Nuove possibilità nell’ambito della fototerapia con l’utilizzo di raggi UVB a banda stretta (311 nm) e UVA (dai 340 ai 400 nm).

L'uso di apparecchiature che convogliano in piccole aree il fascio di radiazioni, associato  quando possibile, alla applicazione di psoraleni incorporati in preparazioni galeniche, deve essere presa in considerazione per le terapie di alopecia areata e vitiligine, oltre naturalmente alle forme localizzate di psoriasi.
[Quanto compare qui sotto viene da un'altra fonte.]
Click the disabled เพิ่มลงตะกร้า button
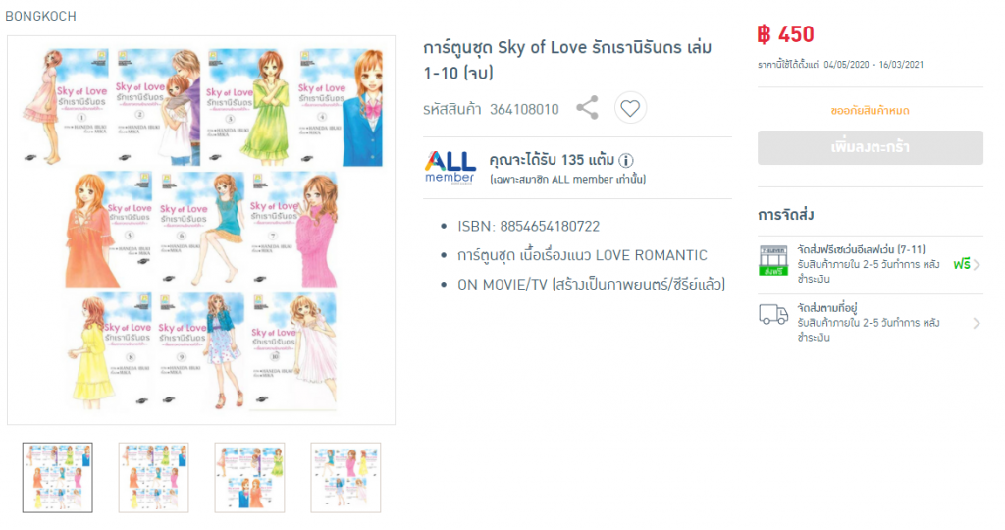Screen dimensions: 1005x530 870,147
La possibilità di effettuare preparazioni galeniche magistrali con metoxalene (8-MOP) a varie concentrazioni, unita alla esposizione di radiazioni UV concentrate, filtrate e gestite in maniera del tutto automatica, ha dimostrato in vari studi buone performace di efficacia.

La fototerapia, molto usata negli anni passati, aveva avuto una discreta riduzione, sia per la difficoltà di trovare le molecole di fotosensibilizzanti sul mercato per abbandono dei prodotti di "marca", sia per i rischi oncogenetici dovuti a esposizioni troppo prolungate nel tempo.

E così le cabine degli anni passati si sono abbastanza ridotte, perlomeno nell'uso medicale.

Questa new vorrebbe invece richiamare l'interesse sulla applicazione locale, concentrata, molto idonea per vitiligine localizzata, alopecia areata, psoriasi ungueale.

Una arma terapeutica da non trascurare, accanto agli altri validi trattamenti.